Ich glaube, wir sind uns in den Kernpunkten ziemlich einig. Der Hinweis auf die wirtschaftlichen Realitäten sehe ich ähnlich – eine rein nostalgische Rückkehr zur „guten alten Zeit“, sei es in der Landwirtschaft oder im Wald, ist einfach nicht finanzierbar und in Stellen garnicht mehr möglich durch veränderte Unweltbedingungen.

Die Diskussion leidet oft unter zwei Extremen: Auf der einen Seite eine rein technische, betriebswirtschaftliche Sicht, die unsere Landschaften am Ende zu reinen Produktionsflächen macht. Auf der anderen Seite gibt es starre, idealisierte Vorstellungen, die an der Realität scheitern und am Ende vielleicht sogar gute, pragmatische Entwicklungen verhindern.

Ich betone halt eher die Probleme aus der extreme der technischen Sicht und ihr eher auf der idealisierten Ansicht.

Ich denke wir sehen einen durchdachten Mittelweg als sinnvollen Ausweg. Die Idee, im Wald nicht alles über einen Kamm zu scheren, ist dafür doch das perfekte Beispiel.

Man kann gezielt auf den ertragreichen Gunstlagen auf Produktivität setzen – meinetwegen auch mit Fichten, die ja als Bauholz gebraucht werden. Ich finde die Fichte auch nicht so schlimm, die ist mir lieber als eine amerikanische Eiche. Das schafft den wirtschaftlichen. Auf den weniger rentablen Flächen könnte man auf mehr Spezialisten setzen , höhere Artenvielfalt und stabile mischwälder setzen.

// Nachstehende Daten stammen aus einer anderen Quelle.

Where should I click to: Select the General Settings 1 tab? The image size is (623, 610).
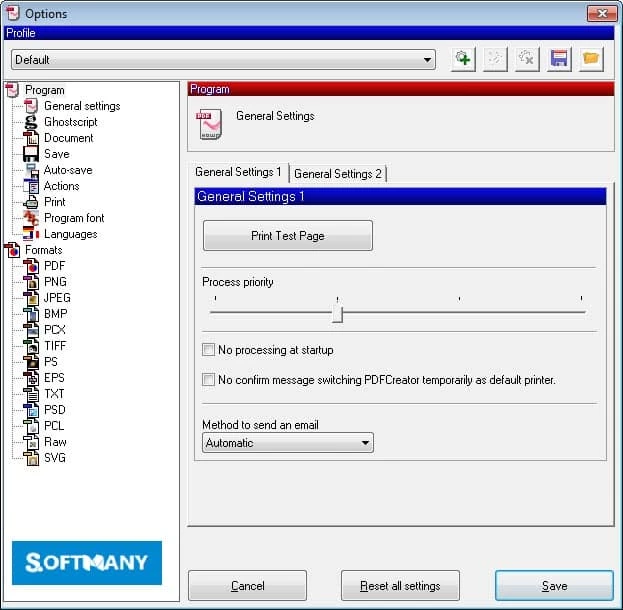[238, 173]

Da Waldbauern auf dieser Weise auch neben Holz andere Ökosystem Dienstleistungen ermöglichen, wären Kompensationen oder Anreize in meinen Augen sinnvoll.

So können produktive Wälder weiterhin Teil eines Marktorientierten ihrem Beitrag zum wichtigen Rohstoff Holz liefern und weniger rentable Flächen lohnen sich weiterhin in der Bewirtschaftung und leisten ihren Beitrag die noch vorhandene Natur zu erhalten

@thuja
Guter Einwand. Natürlich muss das Fehlverhalten von Besuchern – Müll, Hundekot, Gartenabfälle – konsequenter geahndet werden. Aber das eine hebt das andere nicht auf. Die Verantwortungslosigkeit einiger Besucher ist keine Entschuldigung für Waldbesitzer, sich ihrer eigenen gesellschaftlichen und ökologischen Verantwortung zu entziehen. Beide Seiten müssen ihren Teil beitragen.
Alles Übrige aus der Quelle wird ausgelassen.